His probation officer called Soto this past April to report that the man had a new unsanctioned phone. The officer discovered it next to a bed on a visit to his New Haven halfway house apartment and seized it — before the man could wipe it clean.

I thought to myself: I have him now,’” Soto recalled in a conversation this week.

He picked up the phone, obtained a state search and seizure warrant for the phone. He brought it to a police lab to be checked. The review found 23 downloaded videos, and negotiations with a child porn seller on Telegram, of kids — some approximately 10 years old, 8 years old — being raped. 

There were also conversations on Snapchat. On June 6 Soto obtained a warrant to search that account. It led him to a 16-year-old girl who had had online interactions with the man, who was apparently seeking to meet up with her.

It took a couple visits for Soto to interview the girl and her mother. The girl identified the 22-year-old man from a screenshot from a FaceTime call in which she had also participated when she was 15. Soto also was able to tie the man’s screen name on the FaceTime call (“Killakamlol”) to the man.

The girl informed Soto she had met the 22 year old on a site called Wizz, where he claimed he was 16 or 17” and started chatting with her.

Soto obtained a warrant to arrest the man on three child pornography charges. The man pleaded guilty on Jan. 3; sentencing is scheduled for March 28.

Runs & Hugs

In this case, the charges were federal, not state. Though a New Haven detective, Soto is assigned to federal Homeland Security Task Force.

He has worked on the task force for a decade, an SVU investigator for a total of 11. That makes him the longest-serving member of a unit that can wear investigators down fast because of the emotional impact of the work. It’s tough to recruit officers in general to serve on the unit for the same reason, according to Sgt. Carr and Assistant Chief David Zannelli, who oversees the detective division (of which SVU is a part).

They’re doing God’s work,” Zannelli said of the SVU cops.

Soto, in fact, decided he wanted to serve on SVU his first day in the police academy back in 2008. (Click here to read about a prior case he helped solve involving a man who was raping prostitutes in New Haven.) Paxton decided to aim for the unit one night on patrol in the Hill after responding to an an egregious sex assault” case involving a young child. This is why I came to New Haven: I want to help people,” he said.

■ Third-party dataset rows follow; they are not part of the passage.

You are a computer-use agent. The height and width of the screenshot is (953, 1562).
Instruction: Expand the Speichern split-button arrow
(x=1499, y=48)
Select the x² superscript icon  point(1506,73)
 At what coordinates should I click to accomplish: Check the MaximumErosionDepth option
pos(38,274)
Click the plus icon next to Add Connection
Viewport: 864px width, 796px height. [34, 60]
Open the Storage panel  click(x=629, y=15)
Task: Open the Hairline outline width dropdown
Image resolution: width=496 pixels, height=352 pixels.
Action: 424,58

Boyle, Paxton and Soto spoke of how they have learned to decompress from the job and stay focused. Boyle tries to take a run every day; he said he clocks 40 to 50 miles per week. It helps him keep his mind clear and stress level down not just to stay focused on investigations but to be a good husband and father,” he said. Paxton works out at the gym and makes a point to socialize with non-cop” friends as well as pals from the force. Soto has practiced Taekwando since he was a kid, and continues to de-stress. I’m a big cigar guy” as well, he said.

He and his colleagues will sometimes vent” to process details of particularly disturbing cases. He doesn’t bring those cases home to his family. He does sometimes bring home a request: I had a rough day. I need a hug.”